Watford Council has been sharing pictures from the calendar on its Facebook page this week as it looks forward to Elton’s performances, but if you’ve not seen them – or missed a few – scroll down this page to enjoy the 12 pictures and the captions written by Elton.


Watford Observer:

“Me…in a desperate attempt to send the sales of this record shop plummeting. I mean, would you step over me to buy a record? Or would you move on to the next store?

“I used to buy my records in Watford in the old days but then they used to have little separate booths with glass doors and you used to stand in there like goldfish mouthing the words.”


Watford Observer:

“One of the highlights of the afternoon session around central Watford was this sequence. Once upon a time, as all stories start, I used to hare up this road from the High Street Station, jostling my way through the crowds on the way to Vicarage Road. This time I was chauffeur-driven with a local journalist hiding in the back seat to keep out of the picture. Every time he tried to get up, I thumped him on the head…down dog, down.”


Watford Observer:

“As long as I can remember the fig-tree tomb in Watford Parish Church yard has fascinated me. A man who did not believe in the here-after asked to be buried with a seed which would germinate so that his relatives would know that his soul was still alive.

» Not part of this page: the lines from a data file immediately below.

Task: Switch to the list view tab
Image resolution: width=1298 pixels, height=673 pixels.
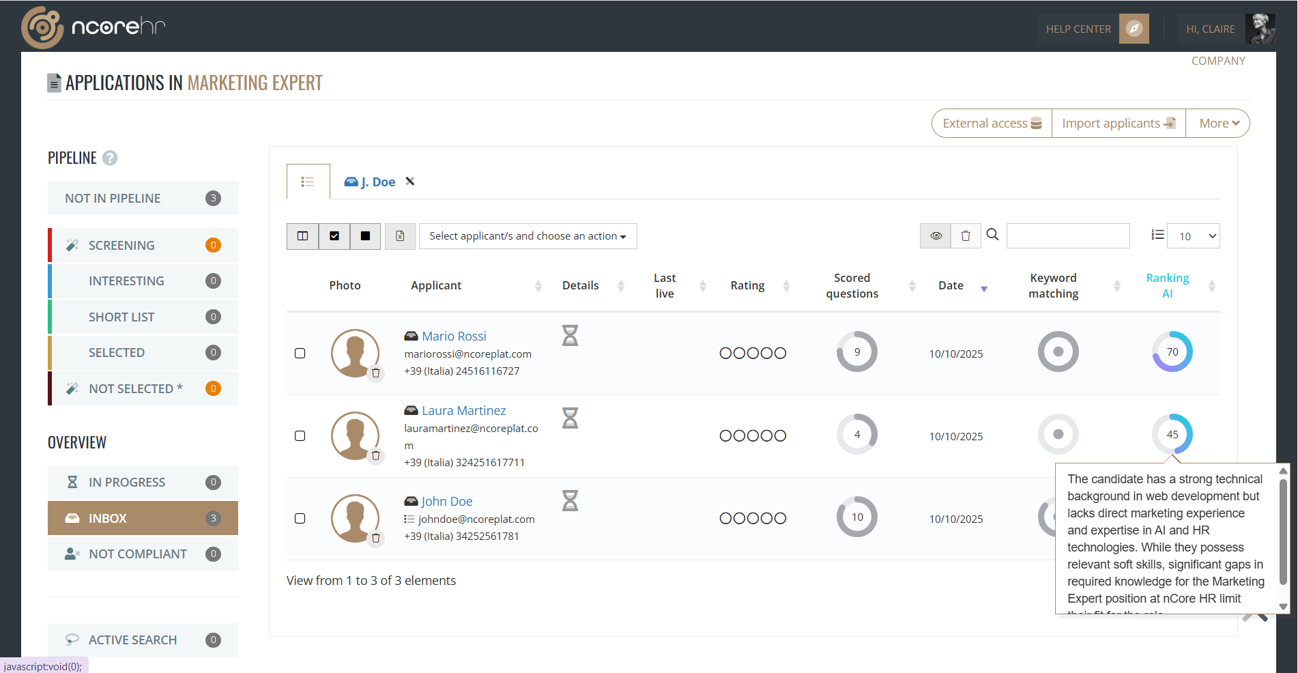Action: tap(308, 182)
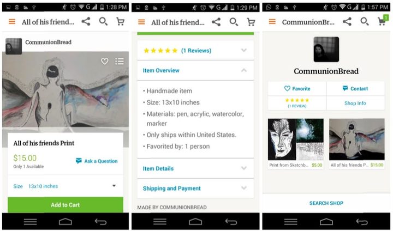Tap Android back button on shop screen

[x=362, y=222]
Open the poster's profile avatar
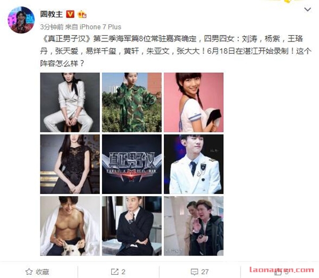The height and width of the screenshot is (278, 319). pos(21,20)
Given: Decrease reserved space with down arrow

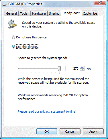Looking at the screenshot, I should [x=82, y=70].
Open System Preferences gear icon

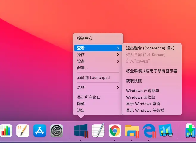57,130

"A fig-tree grew from the tomb at the beginning of the last century and that made a lot of people think he’d made it. The only trouble is that the tree has since died, so I don’t know where that leaves you folks. Anyway there is an interesting contrast of ancient and modern in the church precincts.”


Watford Observer:

“The James Hunt of the Grand Union Canal. One of the country’s major canals flows through Cassiobury Park in Watford, alongside the River Gade. A vast area of parkland surrounds it. Personally I’ve always found boats a bit frustrating. After I’ve gone backwards and forwards in them, I tend to ask, ‘Well what else do they do?’ But my association with this area, Croxley Green, Cassiobury and Watford in general, goes back some 25 years. It’s my Jubilee Year.”


Watford Observer:

“Sport is big in Watford. They have two leisure centres in the immediate area and almost every sport is catered for in the locality, even skiing. Next to football my great love is tennis and squash. Here the local sports outfitter, Dave Barton shows me a new racket or racquet if you prefer.”


Watford Observer:

“This is the real me, as nature, or my mother, intended. It’s just too much, I know. Watford stretches out in the background to the picture which was taken from the top of a car park. The park is right in the distance, as are the seven hills of Croxley Green.”


Watford Observer:

“Me surrounded by a group who want to know the name of my tailor. No I didn’t get the outfit off the peg, sir. Actually it is a lot easier strolling around the streets in England than it is in America. I would never fancy becoming a recluse and keeping away from public places. I think you have to go out and about to keep your feet on the ground.”


Watford Observer:

“My major love at Watford…Watford FC, my fellow directors and the playing staff. The club’s manager, Graham Taylor prepares very soundly for every match, in fact every eventuality. Judging by the way he is looking, seated on the end there, we’ll be fielding a team of worms next season. But seriously folks, football is my first love. I used to stand on the terraces in wind and rain in the old days and I have never lost my enthusiasm for the game. Becoming chairman of Watford realised my biggest ambition in life.”


Watford Observer:

“You may well ask what I’m doing sitting on a bench in central Watford. Well, apart from watching the passers-by, listening to the splash of fountains in the pond, hearing the patter of tiny pigeons’ feet and noting the pleasant contrast of Tudor brick and modern architecture, I’m waiting for the central library to open. That’s when you can get in to read all the daily newspapers free of charge.”


Watford Observer:

“Three corns in a fountain. No, I’m not taking the waters of Watford or practising for another live outside broadcast. This was just the only way we could get the fountains, me and the Town Hall in the same shot. I’ve only done one outside broadcast in Watford and that was at Vicarage Road on the pitch. We won’t be doing that again in a hurry…the groundsman didn’t speak to me for weeks.”


Watford Observer:

“Subways and underpasses can be boring, concrete affairs. I am all in favour of brightening them up. A local art student, Paul Bannister, came up with this design of me. Now I am not suggesting every subway should have paintings of me…but this idea of getting local art students to add a bit of colour to a dull area, should spread. One up to Watford.”


Watford Observer:

“In order to play golf you have to see. I don’t play golf. But I do enjoy pitch and putt, but my eyesight just isn’t good enough for the long-range stuff. Actually the Watford area is well served for pitch and putt. Golf clubs too with Moor Park and West Herts but they will spoil those beautiful lawns by putting sand pits in the middle of them…”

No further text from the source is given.